Sa logique économique reflète cette dépendance. La mosaïque remplace les achats monumentaux de la guerre froide (porte-avions, bombardiers, silos à missiles) par des achats continus de pièces modulaires, de mises à jour logicielles et de services de données (ainsi que le stockage de données et les terres rares nécessaires à leur fonctionnement). Il s’agit littéralement de la financiarisation de la guerre : la violence comme modèle d’abonnement, pouvant être mise à jour à l’infini, améliorée à l’infini, consommée à l’infini. L’attrition devient abordable, voire souhaitable, car ce qui est détruit peut être remplacé lors du prochain cycle de production.

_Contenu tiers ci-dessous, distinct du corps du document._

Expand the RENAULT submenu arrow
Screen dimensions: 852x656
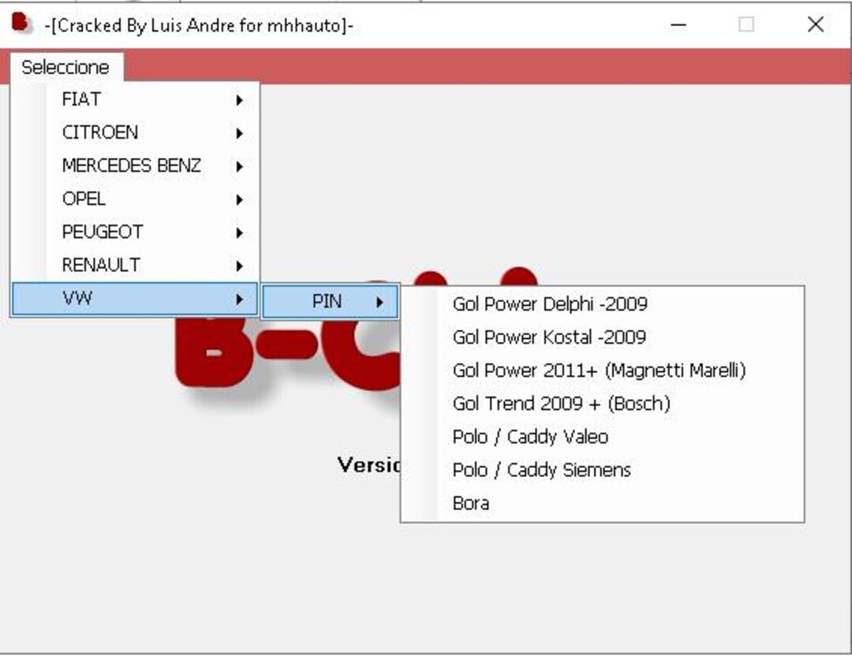[239, 266]
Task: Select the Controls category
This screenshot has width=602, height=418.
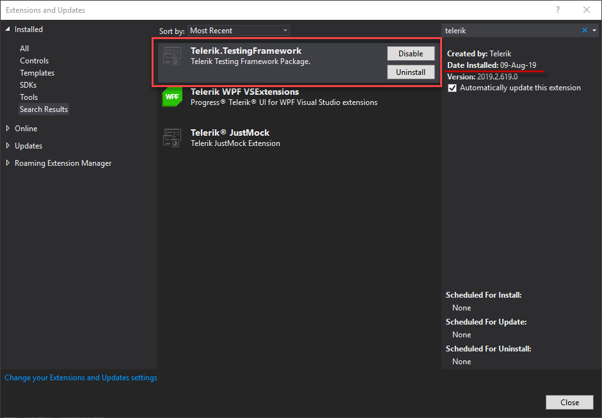Action: [x=34, y=61]
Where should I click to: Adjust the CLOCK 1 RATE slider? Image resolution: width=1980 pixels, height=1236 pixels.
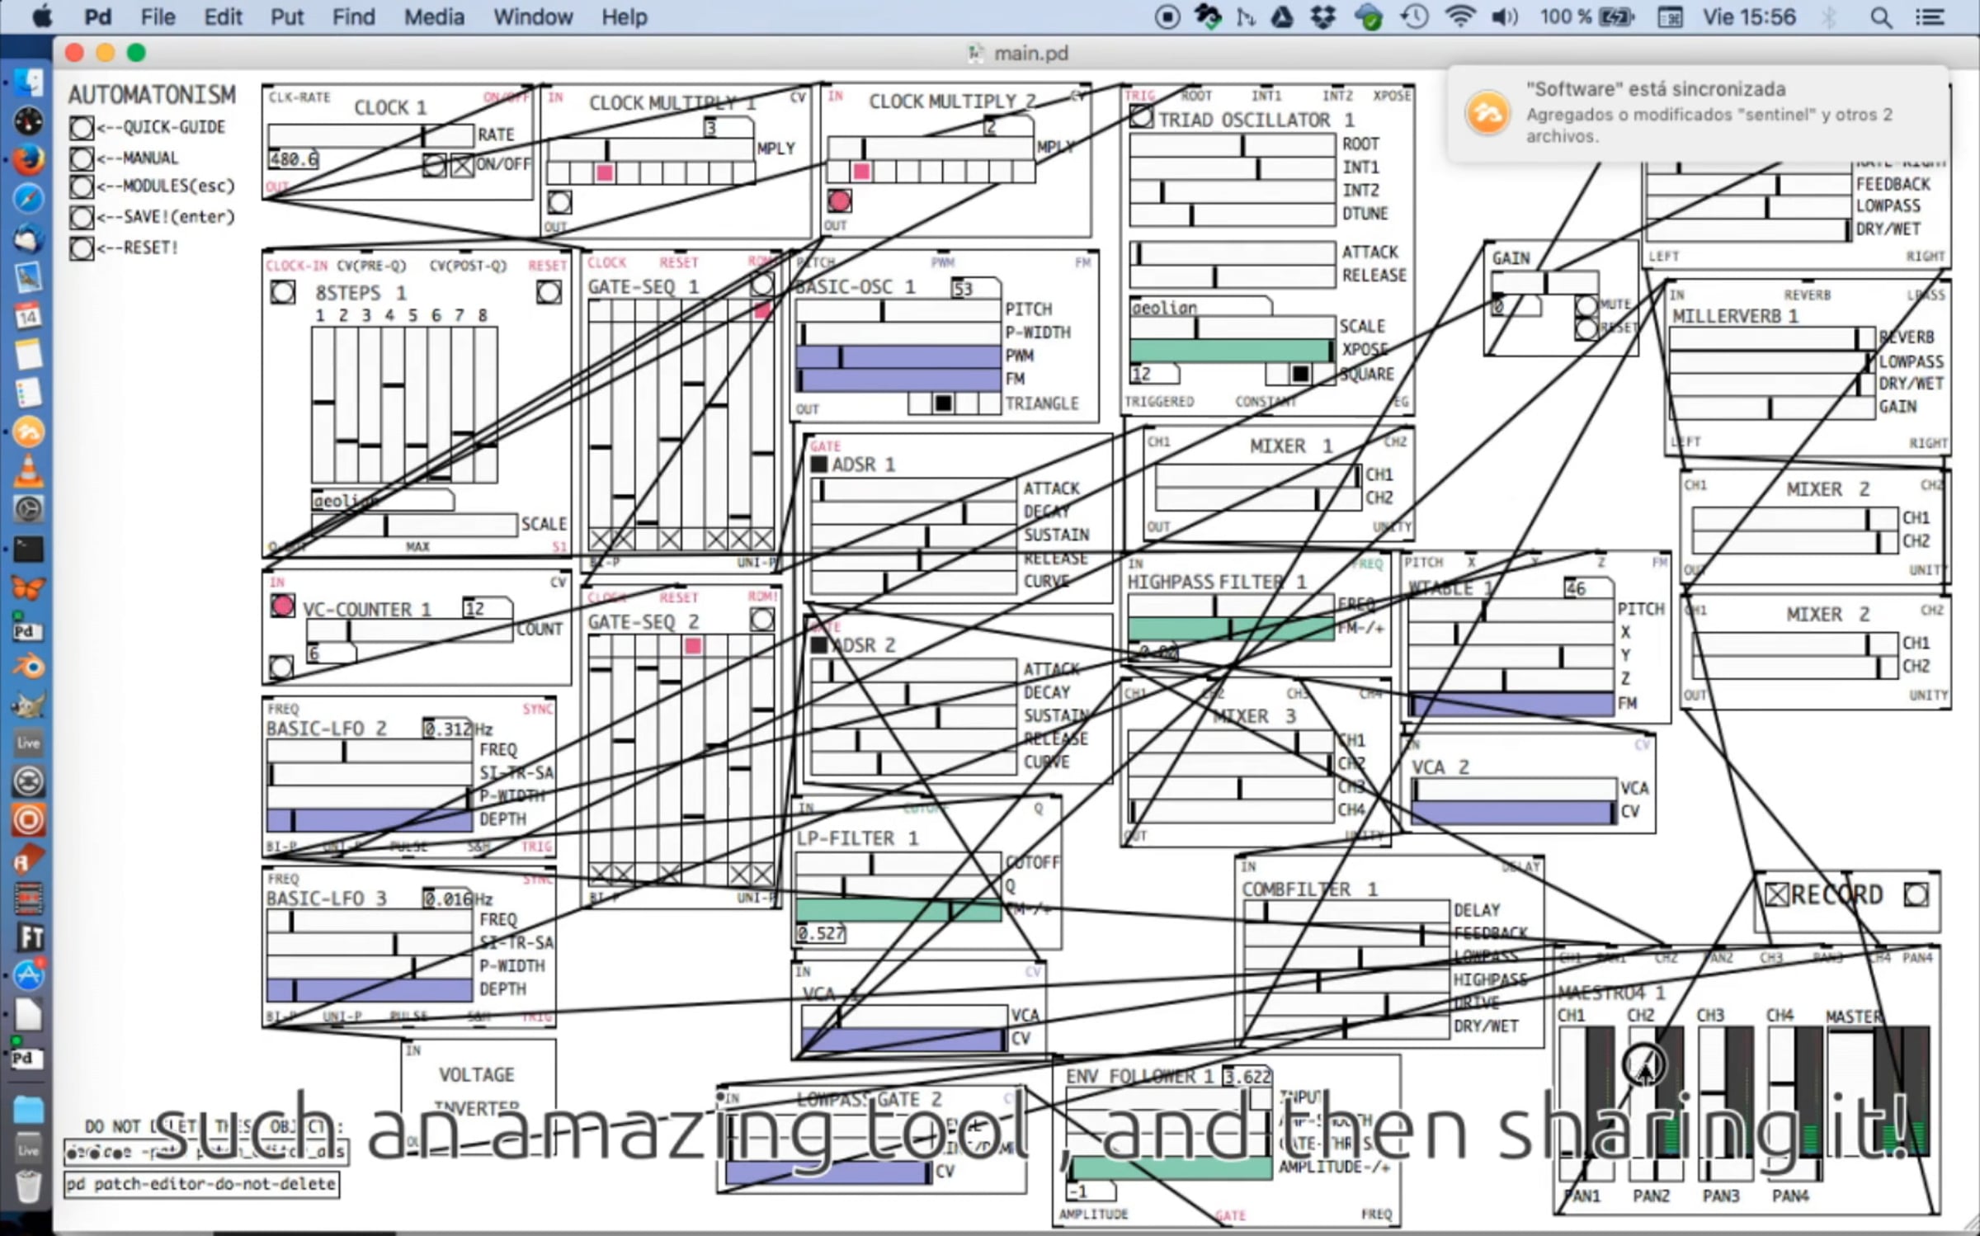tap(370, 135)
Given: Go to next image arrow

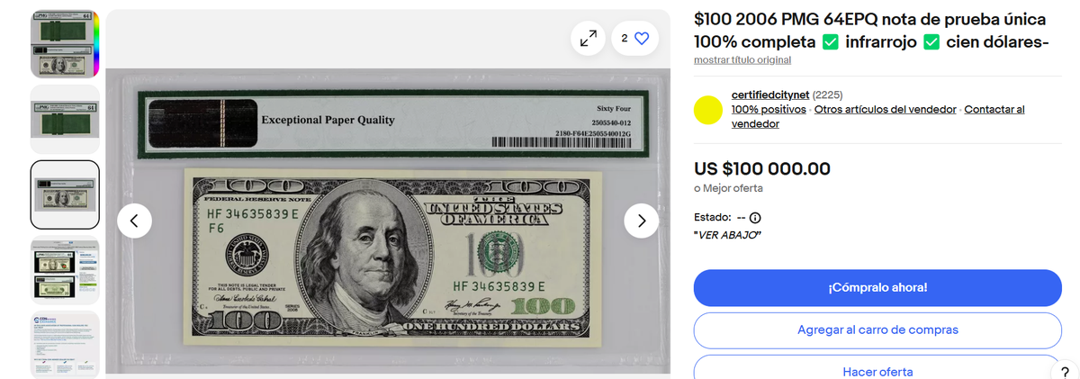Looking at the screenshot, I should point(642,221).
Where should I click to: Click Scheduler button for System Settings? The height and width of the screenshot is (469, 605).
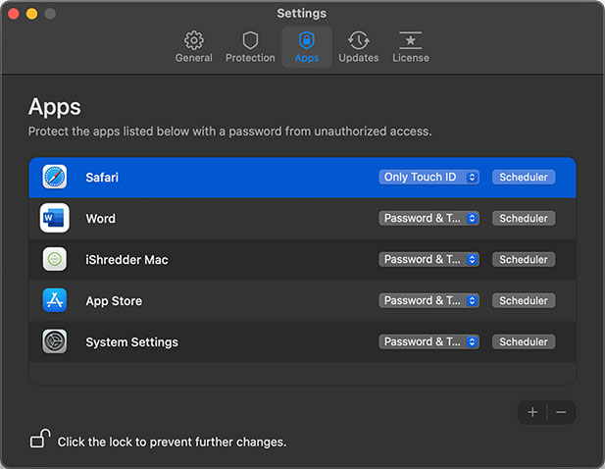[x=523, y=342]
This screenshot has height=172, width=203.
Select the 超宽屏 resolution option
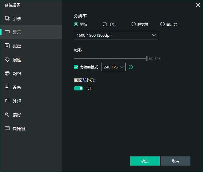click(134, 24)
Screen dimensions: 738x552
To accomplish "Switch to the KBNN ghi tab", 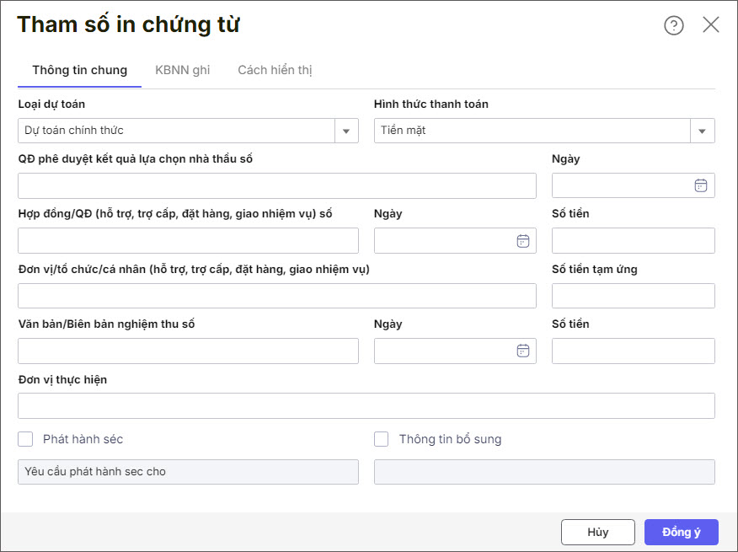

Il y a bien sûr des limites. La foi en une connectivité universelle reste plus une aspiration qu’une réalité. L’interopérabilité transparente envisagée par la DARPA se heurte à l’inertie des systèmes incompatibles et à l’insuffisance chronique de la production industrielle. Les drones jetables ont toujours besoin d’usines, et ces usines dépendent toujours de chaînes d’approvisionnement mondiales vulnérables aux conflits mêmes qu’elles permettent. Pourtant, ces contradictions sont précisément ce qui fait de la guerre mosaïque un artefact si révélateur de notre époque : elle est à la fois un symptôme et une doctrine. C’est une réponse à la rareté qui imagine une recombinaison infinie, un fantasme de contrôle né d’un épuisement structurel auto-infligé.

F. De la doctrine à la gouvernance : vers la mosaïque continentale

Si la guerre mosaïque représente l’expression tactique de cet ordre mondial émergent, alors la planification interne de l’OTAN transforme cette logique en politique. Le niveau suivant est administratif. C’est dans cette zone bureaucratique, dans les concepts d’alliance et les plans nationaux de mise en œuvre, que cette létalité en réseau devient une réalité matérielle et, en fin de compte, une gouvernance continentale.

L’Allemagne occupe une place particulièrement symbolique dans cette conception. Elle sert à la fois de conduit et de condensateur : un centre logistique pour la mobilité transatlantique, un nœud de données dans le système nerveux numérique de l’OTAN et le cœur industriel autour duquel s’organise l’interopérabilité européenne. Grâce à des initiatives telles que l’Operationsplan Deutschland, le pays s’intègre dans une structure de commandement mondiale. La partie III examinera cette transformation, qui lie le continent à une architecture plus large de contestation permanente.

Ursula Franklin, The Real World of Technology (1990) : « La technologie n’est pas la somme des artefacts. La technologie est un système. La technologie implique une organisation, des procédures, des symboles, de nouveaux mots, des équations et, surtout, un état d’esprit ».